*Exercise input*.

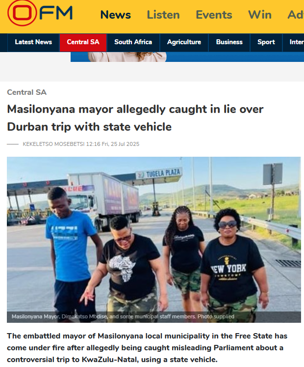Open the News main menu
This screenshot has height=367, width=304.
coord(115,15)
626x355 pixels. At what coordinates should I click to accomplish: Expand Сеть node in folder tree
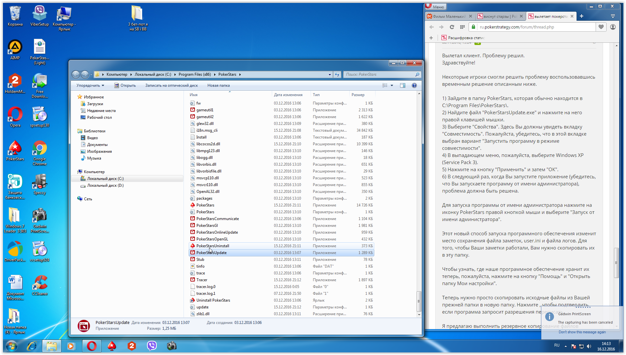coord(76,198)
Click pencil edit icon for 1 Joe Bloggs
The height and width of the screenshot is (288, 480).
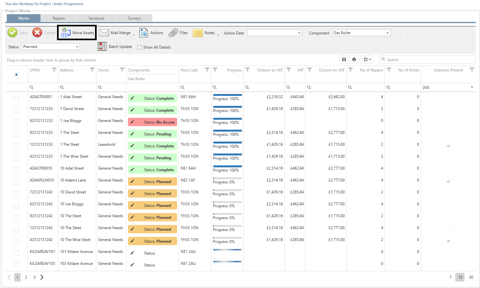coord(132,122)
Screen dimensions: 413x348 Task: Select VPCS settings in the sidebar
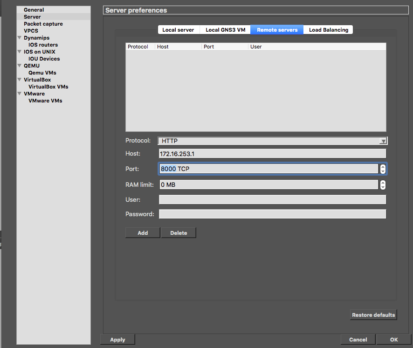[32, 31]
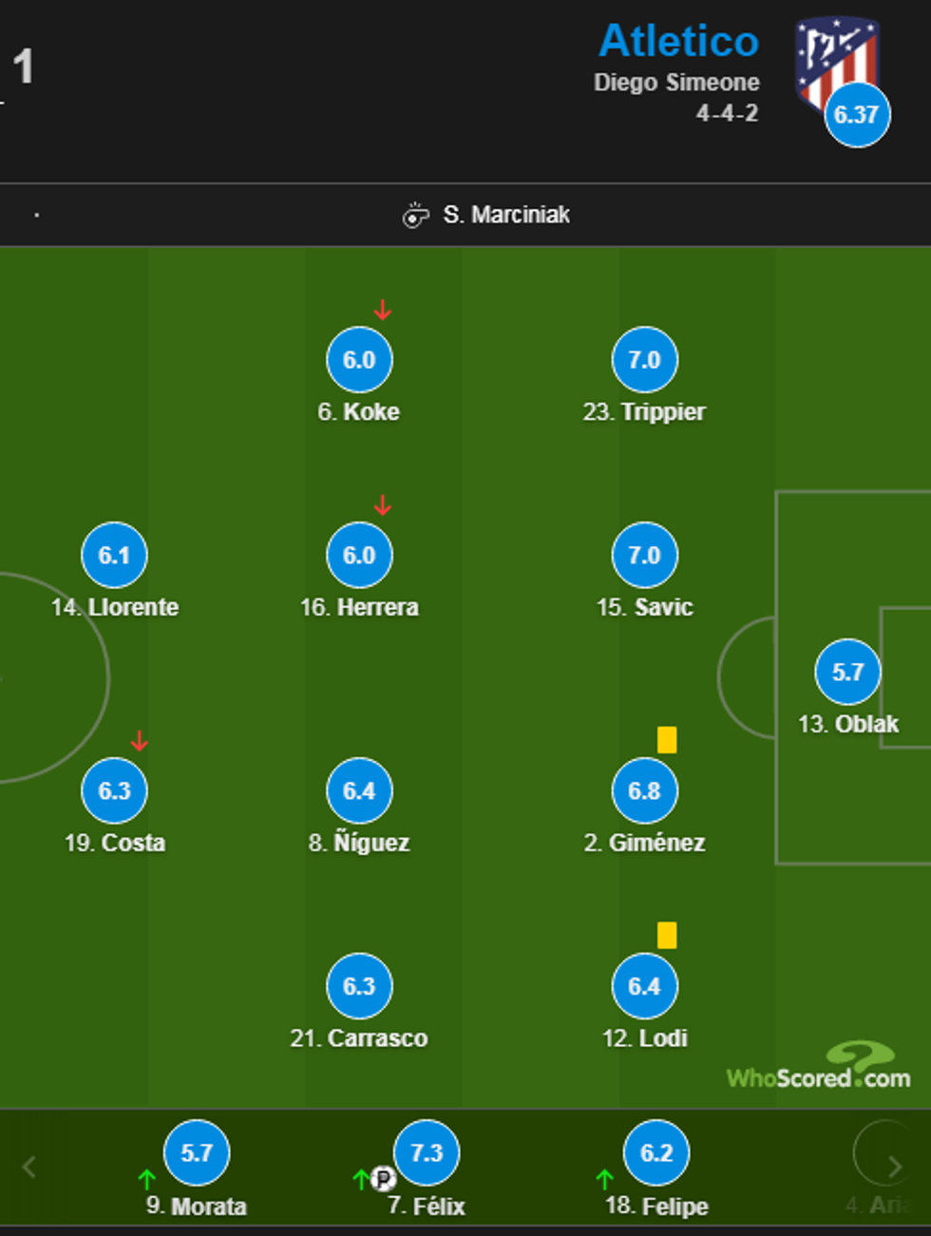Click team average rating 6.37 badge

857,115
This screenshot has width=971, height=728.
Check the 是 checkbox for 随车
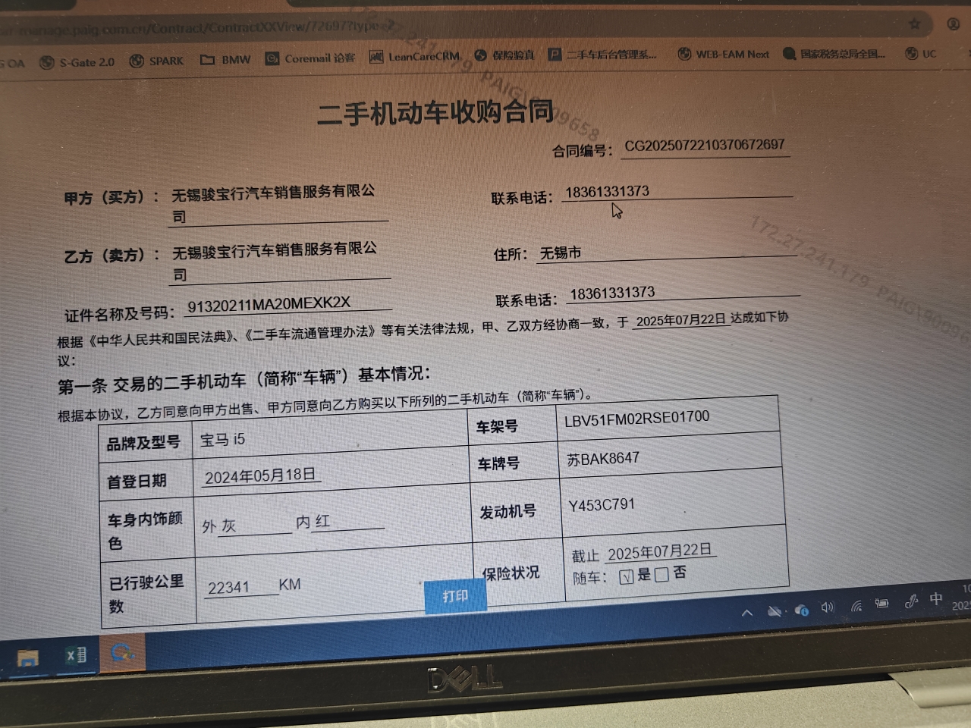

*Brief*.
The lines to copy run from the one with "The height and" through the end of the material. Write them out exactly, leaving out the pictures.

*Answer to the problem*.
The height and width of the screenshot is (288, 480).
coord(132,122)
Screen dimensions: 413x348 Task: Select VPCS settings in the sidebar
[32, 31]
Click team average rating 6.37 badge

857,115
This screenshot has width=971, height=728.
Check the 是 checkbox for 随车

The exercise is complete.